Darwin’s the modern and multicultural capital of this wonderfully vast region where much is remote, yet easy to access. World Heritage-listed Kakadu and Litchfield National Parks provide an exciting antidote to hectic urban lives – zebra crossings are well and truly gazumped by waterside signs warning of crocodiles. Even if you can’t spy any of the snap-happy reptiles, be assured they might be eyeballing you. So, as infectious as the laid-back lifestyle is up there, let that little frisson keep you on your toes.
Typically Top End
At a whopping 200,000 square kilometres, World Heritage-listed Kakadu National Park is the largest in Australia. Famed for its natural and cultural wonders, it’s not just home to several Aboriginal rock-art sites and plenty of saltwater crocs. No sir. Grab your lizard-skin waistcoat and doff your tooth-trimmed cowboy hat to Mick Dundee. Indeed Crocodile Dundee was based on a real-life hunter from the Top End.
- Ring Darwin Radio Taxis (131008) for a cab.
- Tipping culture
- Tipping is optional – and certainly isn’t expected. However, it is customary to tip waiters 10 per cent of the bill if you’re pleased with the service.
- Siesta and fiesta
- Other than in Darwin or Katherine, where shops are generally open from 9am to 6pm, there’s not much that requires opening and closing.
- Packing tips
- Make sure you bring industrial-strength insect repellent and a sun hat that means business.
- Recommended reads
- Though books about the Northern Territory are few and far between – mainly because so few people actually live here – there are plenty of novels that evoke the Outback experience. Louis de Bernières’ Red Dog is a collection of stories about an itinerant canine that criss-crosses the Australian Bush; Dirt Music by Tim Winton is a gripping tale of passion and revenge in the country’s arid interior; Xavier Herbert’s epic Poor Fellow My Country is a state-of-the-nation novel about European and indigenous cultures meeting in 1930s and 1940s Northern Australia.

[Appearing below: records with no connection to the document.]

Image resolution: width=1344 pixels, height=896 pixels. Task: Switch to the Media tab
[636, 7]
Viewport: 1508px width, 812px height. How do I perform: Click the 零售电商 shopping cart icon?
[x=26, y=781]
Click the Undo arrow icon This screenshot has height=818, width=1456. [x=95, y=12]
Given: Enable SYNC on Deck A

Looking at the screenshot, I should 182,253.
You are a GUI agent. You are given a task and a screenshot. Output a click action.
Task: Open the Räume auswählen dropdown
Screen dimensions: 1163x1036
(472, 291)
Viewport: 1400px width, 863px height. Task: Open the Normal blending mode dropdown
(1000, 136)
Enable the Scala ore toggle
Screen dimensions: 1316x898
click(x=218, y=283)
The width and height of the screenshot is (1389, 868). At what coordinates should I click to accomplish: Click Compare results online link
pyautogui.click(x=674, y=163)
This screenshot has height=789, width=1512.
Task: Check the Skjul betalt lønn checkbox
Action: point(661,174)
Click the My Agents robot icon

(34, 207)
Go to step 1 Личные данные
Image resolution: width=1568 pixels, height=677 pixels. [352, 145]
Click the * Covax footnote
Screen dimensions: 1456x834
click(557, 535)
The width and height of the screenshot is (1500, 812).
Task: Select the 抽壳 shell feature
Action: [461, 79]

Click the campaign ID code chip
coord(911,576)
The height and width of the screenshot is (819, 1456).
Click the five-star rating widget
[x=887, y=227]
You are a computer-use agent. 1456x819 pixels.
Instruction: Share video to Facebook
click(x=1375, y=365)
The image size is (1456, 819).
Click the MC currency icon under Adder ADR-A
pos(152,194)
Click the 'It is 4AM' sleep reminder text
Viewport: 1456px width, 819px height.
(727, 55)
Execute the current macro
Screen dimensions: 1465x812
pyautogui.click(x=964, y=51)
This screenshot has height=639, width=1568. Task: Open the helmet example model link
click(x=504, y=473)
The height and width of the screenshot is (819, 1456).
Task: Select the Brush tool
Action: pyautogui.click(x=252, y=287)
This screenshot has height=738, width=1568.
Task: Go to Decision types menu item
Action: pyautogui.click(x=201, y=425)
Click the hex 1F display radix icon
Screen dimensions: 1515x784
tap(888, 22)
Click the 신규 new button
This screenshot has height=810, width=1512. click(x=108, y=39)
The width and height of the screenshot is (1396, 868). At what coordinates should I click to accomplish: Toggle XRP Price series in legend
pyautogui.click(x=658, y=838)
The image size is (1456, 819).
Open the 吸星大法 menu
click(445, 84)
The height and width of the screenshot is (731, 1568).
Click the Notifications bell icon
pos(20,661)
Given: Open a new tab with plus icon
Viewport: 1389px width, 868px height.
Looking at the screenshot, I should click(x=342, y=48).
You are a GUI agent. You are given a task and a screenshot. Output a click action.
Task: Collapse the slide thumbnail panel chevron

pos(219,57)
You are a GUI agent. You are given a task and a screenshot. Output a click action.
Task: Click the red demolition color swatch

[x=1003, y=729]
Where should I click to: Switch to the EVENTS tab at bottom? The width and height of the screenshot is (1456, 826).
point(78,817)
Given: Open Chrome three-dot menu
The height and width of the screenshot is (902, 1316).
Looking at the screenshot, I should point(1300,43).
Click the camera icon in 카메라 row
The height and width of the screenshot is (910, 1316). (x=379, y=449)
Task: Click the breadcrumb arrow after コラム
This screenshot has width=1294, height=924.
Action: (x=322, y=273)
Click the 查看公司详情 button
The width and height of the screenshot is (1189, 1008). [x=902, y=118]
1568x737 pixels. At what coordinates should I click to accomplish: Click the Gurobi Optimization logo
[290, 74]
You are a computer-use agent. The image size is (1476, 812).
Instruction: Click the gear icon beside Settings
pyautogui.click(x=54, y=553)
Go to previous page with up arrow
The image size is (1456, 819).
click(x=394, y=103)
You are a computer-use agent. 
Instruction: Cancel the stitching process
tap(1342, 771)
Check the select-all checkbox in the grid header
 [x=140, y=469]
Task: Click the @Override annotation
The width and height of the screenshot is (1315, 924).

- As Indonesia and Malaysia are just a couple of hours’ flying time over the horizon, and with a hugely multicultural population, it’s hardly surprising that the Top End takes a lot of its culinary cues from Asia. Large market gardens produce a steady stream of mangos, pineapples, papayas and other tropical fruit, which combine deliciously with barramundi and mud crab – the spoils of world-class fishing.
- Australian dollar (A$).
- Time zone
- GMT +9.5.
- Dialling codes
- Australia country code: +61; Northern Territory: (0)8.
- Do go/don't go
- There are two seasons in the Top End: the wet and the dry. If you want to see spectacular waterfalls, lightning storms and monsoon rains then head to the Top End between November and April. However, many roads are closed at that time so most touring is done by boat or plane. The dry season – between May and October – is far less humid. It’s the best time to visit if you want to see wildlife, as the area’s animals gravitate towards a few billabongs in search of scarce water supplies.
Don't go home without...
some Aboriginal art, and a handbag or belt made from crocodile skin. Make sure your croc-skin comes with a certificate to say where it came from; you’ll need it at customs.